Zinc plays many critical roles in biological systems: zinc bound to proteins has structural and catalytic functions, and zinc is proposed to act as a signaling molecule. Because zinc deficiency and excess result in toxicity, animals have evolved sophisticated mechanisms for zinc metabolism and homeostasis. However, these mechanisms remain poorly defined. To identify genes involved in zinc metabolism, we conducted a forward genetic screen for chemically induced mutations that cause Caenorhabditis elegans to be resistant to high levels of dietary zinc. Nineteen mutations that confer significant resistance to supplemental dietary zinc were identified. To determine the map positions of these mutations, we developed a genomewide map of single nucleotide polymorphisms (SNPs) that can be scored by the high-throughput method of DNA pyrosequencing. This map was used to determine the approximate chromosomal position of each mutation, and the accuracy of this approach was verified by conducting three-factor mapping experiments with mutations that cause visible phenotypes. This is a generally applicable mapping approach that can be used to position a wide variety of C. elegans mutations. The mapping experiments demonstrate that the 19 mutations identify at least three genes that, when mutated, confer resistance to toxicity caused by supplemental dietary zinc. It is notable that some zinc metabolism genes function in the metabolism of other metals. Preliminary genetic analysis with physiologically relevant metals such as iron, copper and selenium has confirmed that the mutations are specific to zinc metabolism. This research fills a critical need in the field of metal research, since there is a lack of understanding of how organisms cope with high levels of dietary zinc. These genes are likely to be involved in zinc metabolism, and the analysis of these genes will provide insights into mechanisms of zinc toxicity.

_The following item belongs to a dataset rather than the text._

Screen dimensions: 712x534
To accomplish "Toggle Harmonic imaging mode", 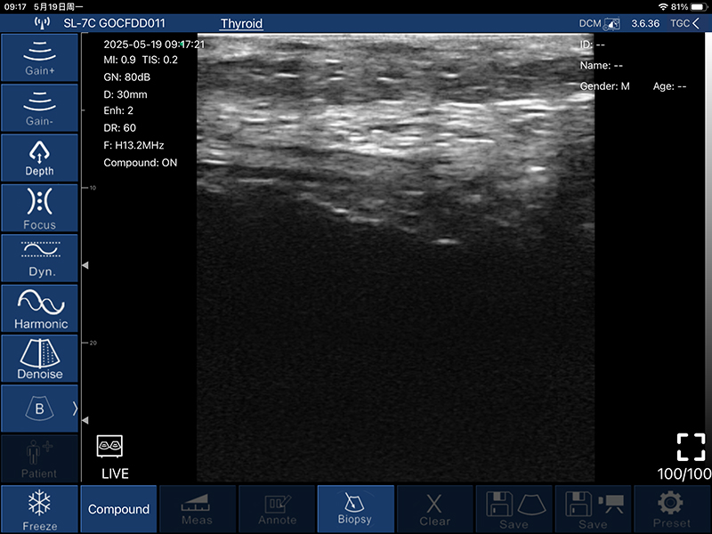I will pos(39,308).
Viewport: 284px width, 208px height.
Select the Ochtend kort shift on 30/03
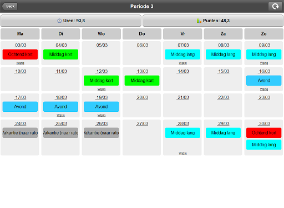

Scharf, Andrea et al. (2021) International Worm Meeting "A population state shift supports aging as a cause of adult death"

Tan, Chieh-Hsiang, Scharf, Andrea, Brady, Brian, Wilson, Andrea, Schneider, Daniel, DiAntonio, Gabe, Sanchez, Francesca, Ram, Natasha, Jin, He, Armstead, Brinda, Kocsisova, Zuzana, Kornfeld, Kerry

[International Worm Meeting, 2021]

Birth and death drive population dynamics and determine whether a population survives or is doomed for extinction. Individual traits that influence development, diapause, reproduction, aging and lifespan must impact the age structure and survival of a population. However, the relationships between individual traits and population dynamics are still a major challenge in the emerging field of ecology-development (eco-devo), because wild populations exist in complex ecosystems that are challenging to investigate and undesirable to manipulate. Here, we introduce a laboratory ecosystem based on the model organism C. elegans that can be used to measure and manipulate worm populations over hundreds of generations. To complement this experimental system, we developed a computational simulation that realistically models the ecosystem and makes it possible to monitor the life history of every single worm in the population. With this integrated systems approach, we investigated the role of aging in population dynamics. The first question we addressed was why some populations support old animals whereas, in other populations, all animals die young. We discovered that old age as a cause of death is influenced by three conditions: maximum lifespan, rate of adult culling, and progeny number/food stability. More specifically, the populations displayed an unexpected tipping point for aging as the primary cause of adult death. In populations with high progeny survival and regular starvation almost all adults died young. In contrast, a reduction of progeny survival over the tipping point caused a dramatic shift in the population with the consequence that nearly all adults died of old age. By defining these conditions, we establish a conceptual framework that explains why animals as different as mayflies and elephants die of old age in the wild. In conclusion, we created a powerful experimental platform to investigate the relationships between individual developmental processes, developmental plasticity, and population dynamics including extinction.